TASK STATEMENT: Every entry must come back exactly as it was given.

RECORDS SHOWN:
════════

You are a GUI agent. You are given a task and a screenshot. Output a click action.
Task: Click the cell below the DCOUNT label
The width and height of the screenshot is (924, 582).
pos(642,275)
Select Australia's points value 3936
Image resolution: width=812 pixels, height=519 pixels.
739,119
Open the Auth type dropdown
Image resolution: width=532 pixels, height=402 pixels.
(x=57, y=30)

════════

RESPONSE TO THE TASK:
You are a GUI agent. You are given a task and a screenshot. Output a click action.
Task: Click the cell below the DCOUNT label
The width and height of the screenshot is (924, 582).
pos(642,275)
Select Australia's points value 3936
Image resolution: width=812 pixels, height=519 pixels.
739,119
Open the Auth type dropdown
Image resolution: width=532 pixels, height=402 pixels.
(x=57, y=30)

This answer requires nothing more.